# do YOU know of a shopping cart with this feature?



## mxmerch (Nov 14, 2006)

i've been tearing my hair out trying to find an e-commerce solution with the following feature: please let me know if you know of one!!! please!!! i currently use zen-cart, have ssl and my cc gateway all working...just need to expand...

i sell apparel online for musical artists; i want to create seperate "departments" for each artist i sell merch for. this means that i need to be able to edit the design of the department, as well as stock certain items from the "main catalog" into that department. the entire "mall" would run on one database (so customers of band 1 could buy stuff from band 2 as well) and use one cc gateway and payment system and shopping cart.

anyone got any ideas???


----------



## Jasonda (Aug 16, 2006)

I have seen several carts with this feature. I can't remember which ones, though - but it is possible.

I think what you need to look for is a cart that allows you to sort products by catagory or manufacturer.


----------



## Rodney (Nov 3, 2004)

> i sell apparel online for musical artists; i want to create seperate "departments" for each artist i sell merch for. this means that i need to be able to edit the design of the department, as well as stock certain items from the "main catalog" into that department.
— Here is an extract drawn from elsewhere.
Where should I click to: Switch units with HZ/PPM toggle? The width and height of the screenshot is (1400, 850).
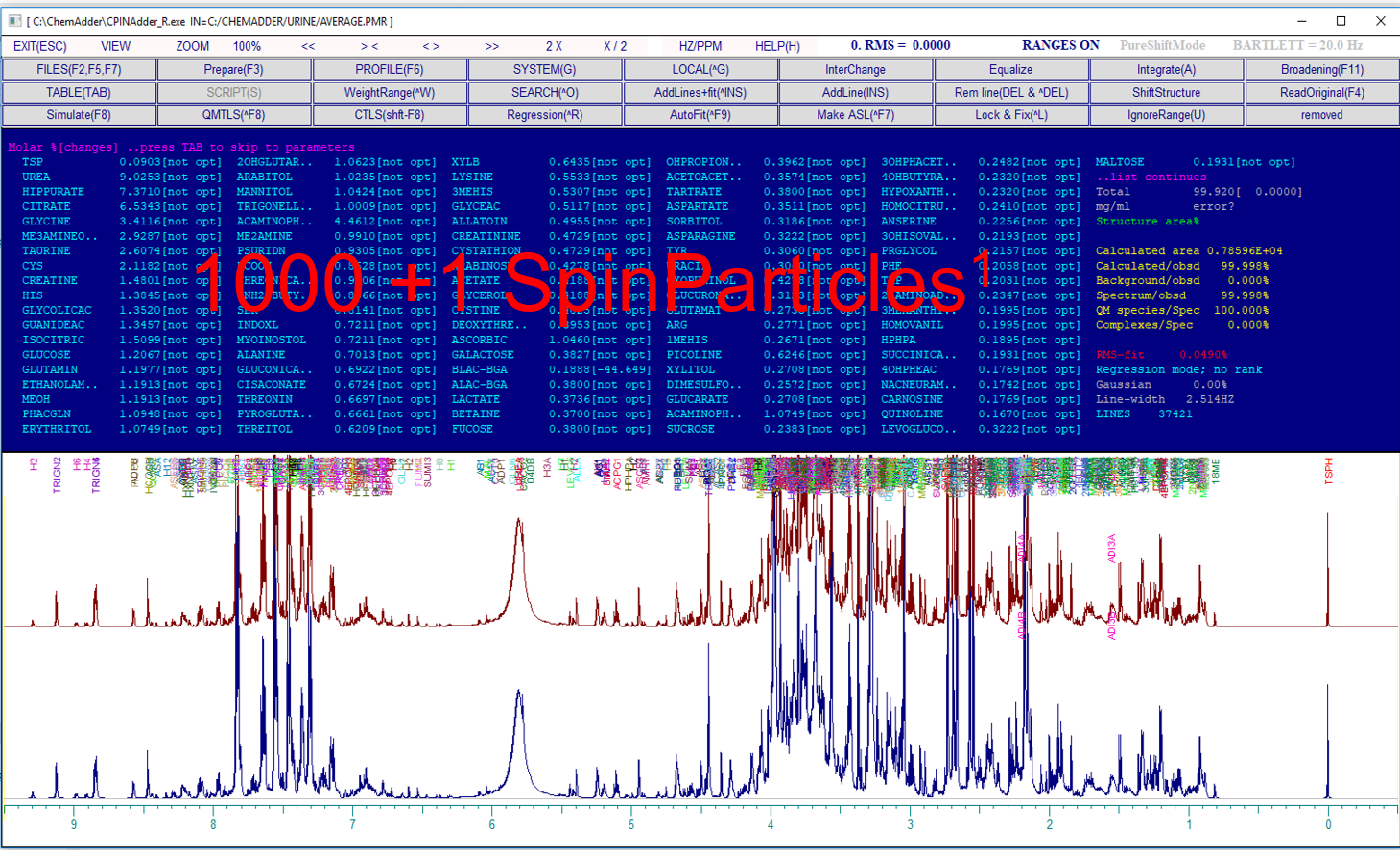pos(700,46)
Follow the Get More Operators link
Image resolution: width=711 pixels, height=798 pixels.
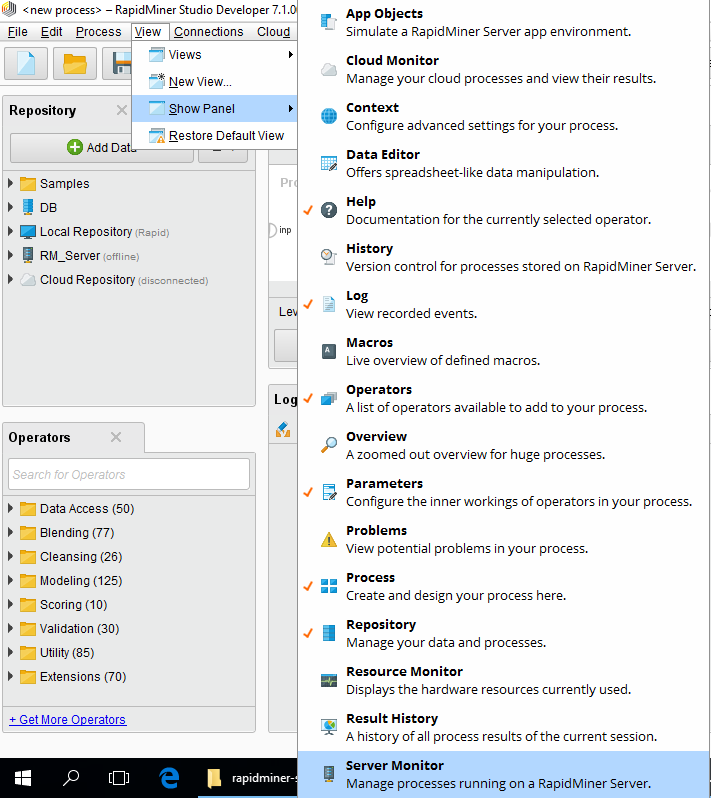(x=67, y=719)
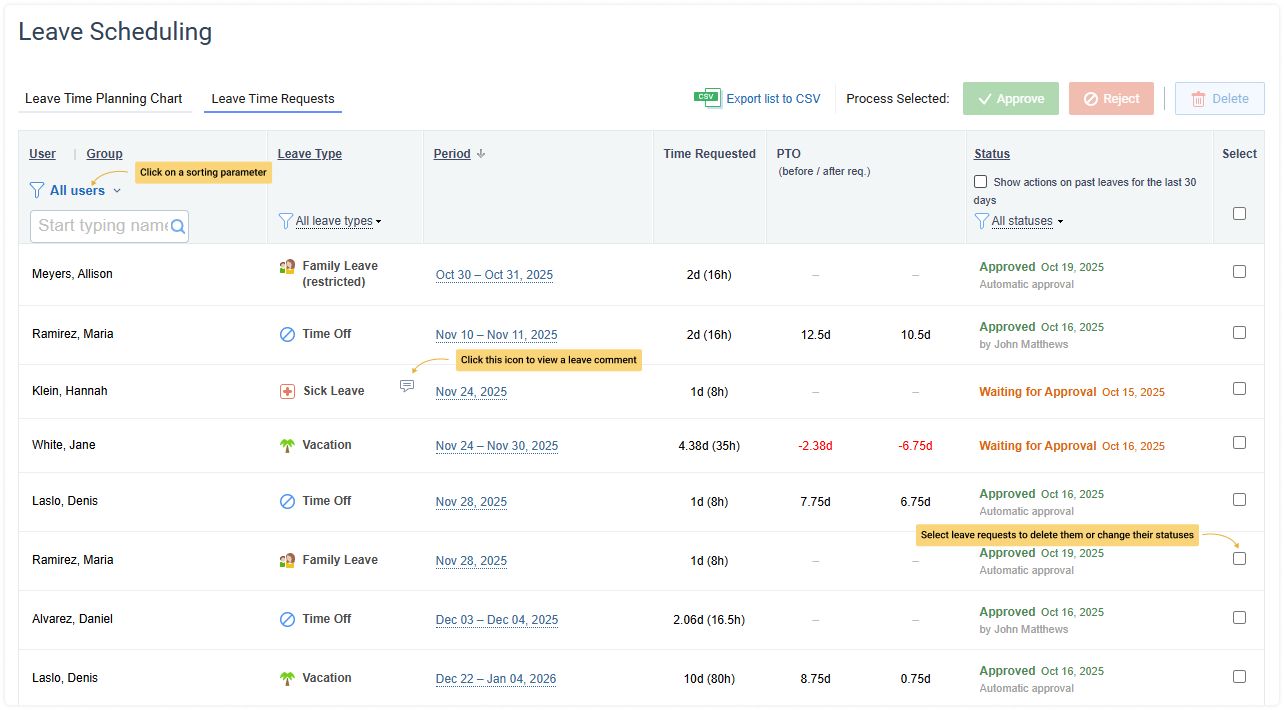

Basically, each artist would be setup as a separate "category". Most all shopping carts have the ability to setup different categories.

So you would basically need a shopping cart that allows you to customize each category. I'm pretty sure cubecart can do this.


----------



## JPD (Nov 8, 2006)

Cube Cart has the ability to change the look of each top-level category, through an aftermarket mod. 

The commercial mods make the Cube Cart very versatile!

Eric


----------



## Solmu (Aug 15, 2005)

Jasonda said:


> I think what you need to look for is a cart that allows you to sort products by catagory or manufacturer.


I'm pretty sure Zen Cart has that turned on by default (I know OScommerce does, so it would be weird if it didn't).

You might not be able to brand everything as separately as you'd like so that everything looks different, but at the very minimum you can divide them.


----------



## mxmerch (Nov 14, 2006)

ok - i've researched cubecart now...but it doesn't look like it has a mod for yourpay cc gateway....so back to square one - anyone else know of a shopping cart that lets you change the look of each category?


----------



## Rodney (Nov 3, 2004)

mxmerch said:


> ok - i've researched cubecart now...but it doesn't look like it has a mod for yourpay cc gateway....so back to square one - anyone else know of a shopping cart that lets you change the look of each category?


You didn't mention the yourpay cc gateway in your original post 

If that's a requirement, it might work better to work backwards and contact yourpay and see if what shopping carts are compatible with their cc system and then out of those carts, see which have the features you need.


----------



## Spirit (Jan 3, 2007)

Have you looked at Cartweaver. You would need to make modifications but this cart is highly configurable if you have a little ASP, PHP or Cold Fusion knowledge. 

Although yourpay is not specified, seems like most people manage to get their payment gateways to work. You might want to check out the Cartweaver Forum and see if anyone else has configured yourpay.


----------